We talked about the contrast between visual media and text. In visual media, an entire outfit in all its detail can be conveyed in a split second. In text, words and implication are required. You don't want to put a lot of words on fashion choices without a very good reason. That said, character judgment and other reasons can function very effectively as supports for the relevance of fashion detail.

I gave an example of fashion being relevant to plot and character from my novel, For Love, For Power, and from my WIP.

Fashion and its significance are all around us. We can choose to notice or not.

Fashion has a lot of very specific terminology that comes with it. Within the industry are formal terms. There are also colloquial terms and regional terms. These are very important to research and track when we work with fashion in our fiction. When you work with a real or quasi-real (i.e. period influenced) context, accuracy is very important. Specific time periods bring with them certain kinds of value judgments, and those will be brought along with the fashion unless the author deliberately changes or subverts them.

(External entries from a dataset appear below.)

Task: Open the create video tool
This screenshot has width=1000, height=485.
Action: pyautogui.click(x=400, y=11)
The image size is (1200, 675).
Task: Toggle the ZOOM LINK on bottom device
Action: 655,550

There is a lot of subtext. Words and terms come with baggage. When you find generic terms being used, and fashion choices being made generic, that can be a method by which authors try to avoid subtext.

Kim suggested it would be hard to create a context in which a Hitler mustache was considered endearing.

Ask how beauty and ugliness are defined within the cultures you're working with.

Reggie pointed out how some kinds of simple visual cues become iconic, such as the Groucho Marx nose/mustache combination. You could have something like this in fiction, but none of us could recall seeing it used. In the 1800's facial hair fashion was the rage for men. It influenced not only itself but other things such as the invention of the mustache cup. An unusual object like that can bring real interest to a story. Fashion has also influenced other things, such as how sidewalks and saddles were constructed. Other inventions influence fashion, such as how bloomers arose when women wanted to ride bicycles.

How much detail matters? We reveal as necessary, but small details can make for big implications, and even have multiple functions in the narrative. Details help us to avoid a sense that the world only exists for this story. They also help us to define what is normal and build reader expectations.

It's interesting to ask what value is placed on newness (of fashion or other things) and by contrast, what value is placed on old things such as antiques or vintage fashion. Also, if you are designing fashion, be careful to avoid too much uniformity of time frame in fashion (different generations will often dress differently).

Thanks to everyone who attended! Today's discussion (in 20 minutes from the time of this post) will be about Naming Characters. I hope to see you there!